Another man at the event who appears to be mentally disturbed says he likes Romney because the candidate's slogan, "True Strength for America's Future," communicates to him that "the Space Center makes the United States a superpower." And a couple emerging after the speech say they now much prefer Romney to Giuliani; when I ask what they think the difference between the two is, they say they don't know, but that "Romney talks good."

***

There is a joke to be made here, but it's probably best left unmade. Suffice to say that this is not the year for any party to feel positive about relying on voters who are content with "talking good" or who worry more about dirty Mexicans than a bloody trillion-dollar war.
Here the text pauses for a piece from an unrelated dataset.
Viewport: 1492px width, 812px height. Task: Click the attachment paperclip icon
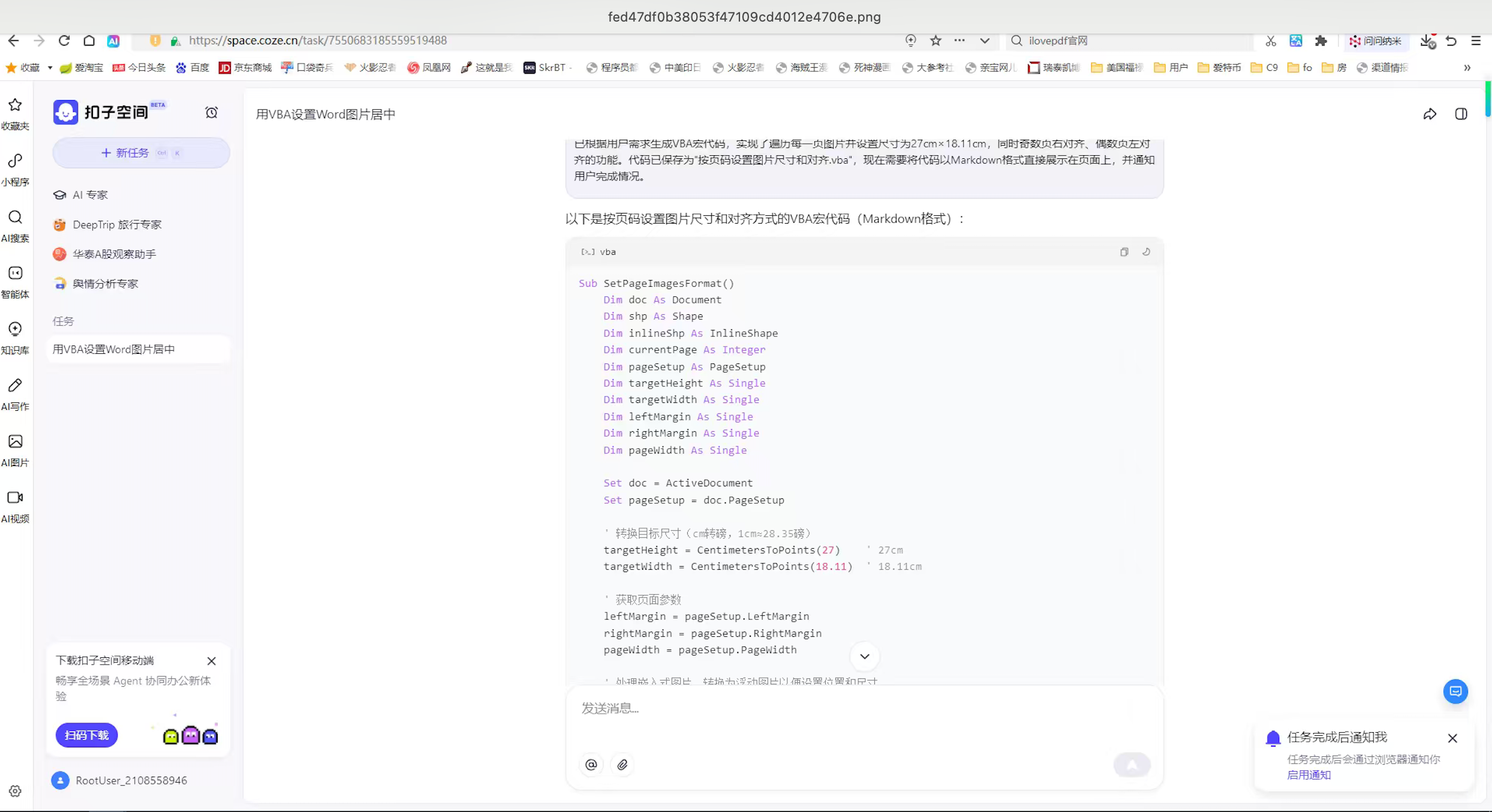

But that is where the Republican Party is right now -- and there are signs that some of the candidates are finally collapsing under the weight of this painful equation.

Take rapidly decaying political rape victim John McCain, who has become the symbol of America's newfound impatience with the war. The one-time consensus front-runner was recently humiliated by a poll that shows him trailing Barack Obama among Iowa Republicans. (In fact, Obama outpolled McCain, former Arkansas Gov. Mike Huckabee and U.S. senator/Christian lunatic Sam Brownback combined). Pilloried for his "principled" stand of refusing to give up on the war, McCain is now, hilariously, trying to reposition himself as a war critic. "I was the greatest critic of the initial four years," McCain claimed on CNN, failing to note that his "criticism" is that there are too few troops in Iraq.

McCain has taken the biggest beating in the press for his war stance, but really there is no meaningful difference on Iraq between any of the Republican candidates, who all waver along the same narrow spectrum of embarrassing self-delusion ("the surge is working") and blind idiocy ("taking the fight to the terrorists"). Brownback, a candidate of the Tancredo school who mostly avoids Iraq talk by yammering the loudest about dead fetuses, talks about needing a "political compromise" -- one that does not include withdrawal, that is. Rep. Duncan Hunter is trying to sell war-weary Americans on a really tall fence to keep rape-seeking Mexicans out of San Diego; his Iraq position is the same as everyone else's, except that he stresses the need for more training -- something, apparently, that the Bush administration hasn't thought to try in the past four years.

Huckabee offers the most novel explanation for why the candidates keep skirting the war. "The reason you don't hear a lot of Republicans bringing Iraq up in the front end of their stump speeches is that, frankly, we don't have to," he tells me at a fund-raiser in Great Falls, Virginia. "It seems to dominate so much of our interaction with the media, so therefore, that part's covered pretty well."

Wait, I think. Isn't that . . . bullshit?